**WHAT YOU SHOULD DO**
If "with" shows up in a line of the material, return that line.

**SUPPLIED RECORDS**
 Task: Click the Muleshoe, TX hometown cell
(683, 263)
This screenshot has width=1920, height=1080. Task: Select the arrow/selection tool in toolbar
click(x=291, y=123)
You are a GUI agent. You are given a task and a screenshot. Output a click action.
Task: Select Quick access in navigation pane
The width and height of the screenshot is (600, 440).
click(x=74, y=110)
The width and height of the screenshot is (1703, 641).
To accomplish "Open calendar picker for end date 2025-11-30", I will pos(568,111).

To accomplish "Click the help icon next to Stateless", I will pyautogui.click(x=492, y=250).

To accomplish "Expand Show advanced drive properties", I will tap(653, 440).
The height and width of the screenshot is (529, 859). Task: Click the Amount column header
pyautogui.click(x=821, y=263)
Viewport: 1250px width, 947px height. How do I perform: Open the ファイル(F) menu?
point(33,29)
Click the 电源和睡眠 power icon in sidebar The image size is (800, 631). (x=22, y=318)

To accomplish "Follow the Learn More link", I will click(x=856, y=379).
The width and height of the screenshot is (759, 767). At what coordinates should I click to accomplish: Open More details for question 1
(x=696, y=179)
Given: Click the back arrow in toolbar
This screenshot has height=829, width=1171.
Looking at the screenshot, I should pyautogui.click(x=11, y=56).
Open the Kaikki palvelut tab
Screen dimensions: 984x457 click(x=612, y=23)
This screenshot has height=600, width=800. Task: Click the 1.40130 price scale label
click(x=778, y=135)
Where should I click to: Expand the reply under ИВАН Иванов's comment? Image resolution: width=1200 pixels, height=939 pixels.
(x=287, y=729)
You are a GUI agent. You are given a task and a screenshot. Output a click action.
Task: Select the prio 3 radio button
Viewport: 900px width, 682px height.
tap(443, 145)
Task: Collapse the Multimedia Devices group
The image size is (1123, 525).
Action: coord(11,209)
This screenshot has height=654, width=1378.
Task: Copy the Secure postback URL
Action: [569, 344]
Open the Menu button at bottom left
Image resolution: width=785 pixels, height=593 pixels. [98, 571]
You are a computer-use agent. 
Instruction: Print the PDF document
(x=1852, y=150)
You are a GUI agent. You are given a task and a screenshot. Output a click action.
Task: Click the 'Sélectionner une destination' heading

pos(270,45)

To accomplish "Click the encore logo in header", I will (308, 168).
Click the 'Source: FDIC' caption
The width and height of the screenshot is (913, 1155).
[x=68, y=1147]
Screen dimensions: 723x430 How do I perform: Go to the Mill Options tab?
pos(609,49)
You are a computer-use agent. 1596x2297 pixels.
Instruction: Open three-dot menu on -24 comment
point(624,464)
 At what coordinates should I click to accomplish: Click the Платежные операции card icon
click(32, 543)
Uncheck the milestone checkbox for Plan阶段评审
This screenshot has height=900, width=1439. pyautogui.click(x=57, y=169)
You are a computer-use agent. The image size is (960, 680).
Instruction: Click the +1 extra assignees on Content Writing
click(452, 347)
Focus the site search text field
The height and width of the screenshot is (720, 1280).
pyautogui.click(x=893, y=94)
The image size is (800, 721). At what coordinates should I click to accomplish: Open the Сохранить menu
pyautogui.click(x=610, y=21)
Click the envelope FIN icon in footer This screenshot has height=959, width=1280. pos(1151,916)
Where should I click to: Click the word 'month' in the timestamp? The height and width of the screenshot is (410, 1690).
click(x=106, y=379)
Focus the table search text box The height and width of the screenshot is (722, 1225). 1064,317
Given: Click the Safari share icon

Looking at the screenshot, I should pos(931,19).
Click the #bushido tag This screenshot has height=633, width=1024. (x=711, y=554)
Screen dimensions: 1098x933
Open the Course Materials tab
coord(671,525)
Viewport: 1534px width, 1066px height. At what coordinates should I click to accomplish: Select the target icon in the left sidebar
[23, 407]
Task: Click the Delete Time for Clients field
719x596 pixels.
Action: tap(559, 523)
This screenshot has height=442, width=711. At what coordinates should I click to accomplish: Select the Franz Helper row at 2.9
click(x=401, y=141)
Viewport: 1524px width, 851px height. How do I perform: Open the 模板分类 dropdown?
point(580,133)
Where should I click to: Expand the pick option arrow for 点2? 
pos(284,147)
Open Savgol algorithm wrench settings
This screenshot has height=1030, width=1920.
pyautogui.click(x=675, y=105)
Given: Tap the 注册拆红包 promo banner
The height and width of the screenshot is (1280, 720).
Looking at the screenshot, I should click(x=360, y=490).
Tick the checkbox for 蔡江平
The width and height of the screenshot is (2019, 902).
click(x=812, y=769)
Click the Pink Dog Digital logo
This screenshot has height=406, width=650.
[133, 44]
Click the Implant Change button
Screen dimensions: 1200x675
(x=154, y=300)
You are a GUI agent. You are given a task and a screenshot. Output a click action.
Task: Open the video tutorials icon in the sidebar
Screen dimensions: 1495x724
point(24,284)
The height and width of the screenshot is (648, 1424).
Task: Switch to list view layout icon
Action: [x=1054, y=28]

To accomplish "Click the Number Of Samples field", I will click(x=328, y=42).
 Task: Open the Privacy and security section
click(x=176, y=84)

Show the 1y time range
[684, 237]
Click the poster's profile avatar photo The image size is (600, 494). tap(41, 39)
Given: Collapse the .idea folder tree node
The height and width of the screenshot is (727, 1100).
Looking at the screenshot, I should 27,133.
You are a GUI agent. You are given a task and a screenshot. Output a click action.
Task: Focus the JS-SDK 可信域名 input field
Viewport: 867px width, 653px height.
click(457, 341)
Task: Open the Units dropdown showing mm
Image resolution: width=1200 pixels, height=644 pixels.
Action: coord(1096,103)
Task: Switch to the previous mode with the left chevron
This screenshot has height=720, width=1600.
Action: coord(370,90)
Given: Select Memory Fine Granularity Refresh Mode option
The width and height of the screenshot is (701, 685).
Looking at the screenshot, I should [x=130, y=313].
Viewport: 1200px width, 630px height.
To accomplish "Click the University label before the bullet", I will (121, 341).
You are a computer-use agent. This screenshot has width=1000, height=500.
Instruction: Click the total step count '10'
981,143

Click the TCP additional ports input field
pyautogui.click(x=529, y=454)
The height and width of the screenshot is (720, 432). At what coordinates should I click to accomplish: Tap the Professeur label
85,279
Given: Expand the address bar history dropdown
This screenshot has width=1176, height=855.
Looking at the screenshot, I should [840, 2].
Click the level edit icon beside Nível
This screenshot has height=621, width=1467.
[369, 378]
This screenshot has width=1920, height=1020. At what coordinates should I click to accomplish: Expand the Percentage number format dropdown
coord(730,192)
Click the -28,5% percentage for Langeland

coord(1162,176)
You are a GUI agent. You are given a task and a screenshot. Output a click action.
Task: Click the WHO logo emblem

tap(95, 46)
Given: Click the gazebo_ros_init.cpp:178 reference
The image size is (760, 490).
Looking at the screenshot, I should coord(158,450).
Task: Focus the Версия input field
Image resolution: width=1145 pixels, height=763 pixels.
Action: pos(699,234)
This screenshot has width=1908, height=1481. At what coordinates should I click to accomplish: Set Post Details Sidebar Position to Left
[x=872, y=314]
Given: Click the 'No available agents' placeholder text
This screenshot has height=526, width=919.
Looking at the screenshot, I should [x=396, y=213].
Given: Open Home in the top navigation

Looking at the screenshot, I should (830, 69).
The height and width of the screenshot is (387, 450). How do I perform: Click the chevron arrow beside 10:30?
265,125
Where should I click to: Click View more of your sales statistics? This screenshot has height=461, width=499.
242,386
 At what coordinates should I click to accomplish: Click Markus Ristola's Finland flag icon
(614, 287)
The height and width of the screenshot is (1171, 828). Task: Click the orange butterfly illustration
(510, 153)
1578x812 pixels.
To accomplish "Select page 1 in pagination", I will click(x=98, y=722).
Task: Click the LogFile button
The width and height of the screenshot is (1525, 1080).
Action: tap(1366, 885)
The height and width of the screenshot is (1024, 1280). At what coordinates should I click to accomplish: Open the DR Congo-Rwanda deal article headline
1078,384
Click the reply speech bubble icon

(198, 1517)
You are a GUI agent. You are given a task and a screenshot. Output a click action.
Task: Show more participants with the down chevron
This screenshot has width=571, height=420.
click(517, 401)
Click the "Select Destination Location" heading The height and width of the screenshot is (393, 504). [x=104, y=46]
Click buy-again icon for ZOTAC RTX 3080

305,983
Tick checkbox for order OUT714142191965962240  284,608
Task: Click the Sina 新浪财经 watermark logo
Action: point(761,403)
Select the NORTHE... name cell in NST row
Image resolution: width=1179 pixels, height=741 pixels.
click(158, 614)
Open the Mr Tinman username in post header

**EXERCISE RESULT**
Task: Switch to the previous mode with the left chevron
Task: Show more participants with the down chevron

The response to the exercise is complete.